Nonuniformity in the flow from air rings tends to cause undesirable nonuniformities in the film. Cooling air is generally supplied through discrete conduits to the air ring and the degree of uniformity of the film that can be obtained depends upon the degree to which the nonuniform pattern of the cooling air flow produced by the discrete conduits has been eliminated by the air ring.
For external air rings it is common for the conduits to introduce air in a tangential flow direction into an annular plenum of the air ring to produce a swirling flow, and then this air is directed to proceed inwardly toward the bubble through a flow-evening path.
It is also known to guide the major stream of cooling air in a generally axial direction along the surface of the film bubble and to direct a minor air stream against the film, at a point adjacent to the extruder die, prior to the major stream, with the minor stream flowing between the film and the major stream guide lip.
Some of the known apparatus have required wasteful amounts of energy to operate because of their high flow resistance.
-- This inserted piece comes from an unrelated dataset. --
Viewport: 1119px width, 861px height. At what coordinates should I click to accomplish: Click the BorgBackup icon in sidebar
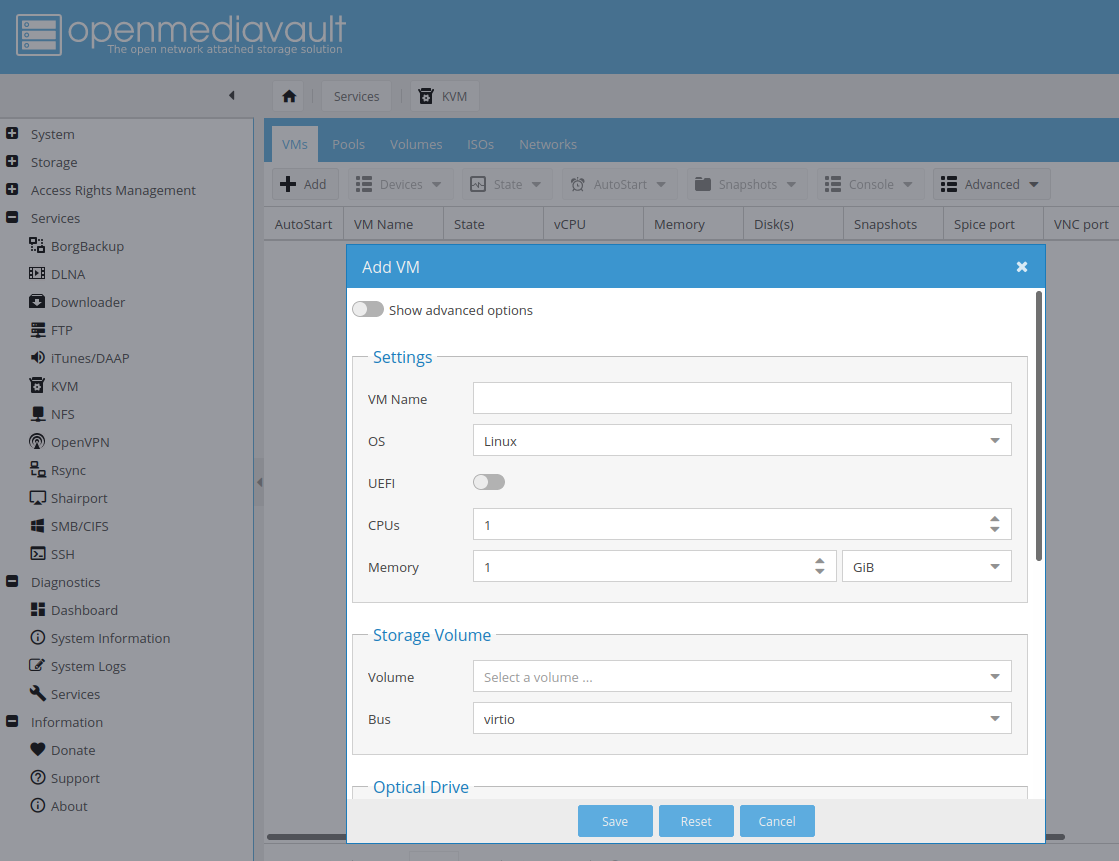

Further, their characteristic high flow resistance and high air velocities make the designs sensitive to small circumferential differences in flow path dimensions, as such differences produce circumferential nonuniformities of flow which become accentuated at high velocities. In one distributing ring, for example, a flow-evening path in the cooling stream includes narrow slots which are spaced circumferentially about the ring. The narrow slots offer relatively high flow resistance.
In todays's industry there is a desire to operate the film extrusion line at greater speeds than heretofore. Such speeds place increased demands upon the flow capacity of the air cooling equipment. As flow velocities and flow rates are increased, previously acceptable air-distributing ring designs, in scale-up of size, increasingly show their deficiencies. They tend to produce nonuniform air distribution patterns, they require larger and noisy blowers, and they tend to be cumbersome in size and expensive to manufacture.
To overcome these problems, thin, radial fin elements have been employed, located with their leading edges in a concentric circle to receive air from the plenum. These fin elements serve to direct the inner portion of the swirling air mass in the plenum radially toward the outlet at the film bubble. Such fin arrangements, however, are expensive and may not fully alleviate turbulence.
It is an object of the present invention to provide a relatively inexpensive air ring construction which overcomes these problems to deliver the volume of cooling air uniformly to the film bubble.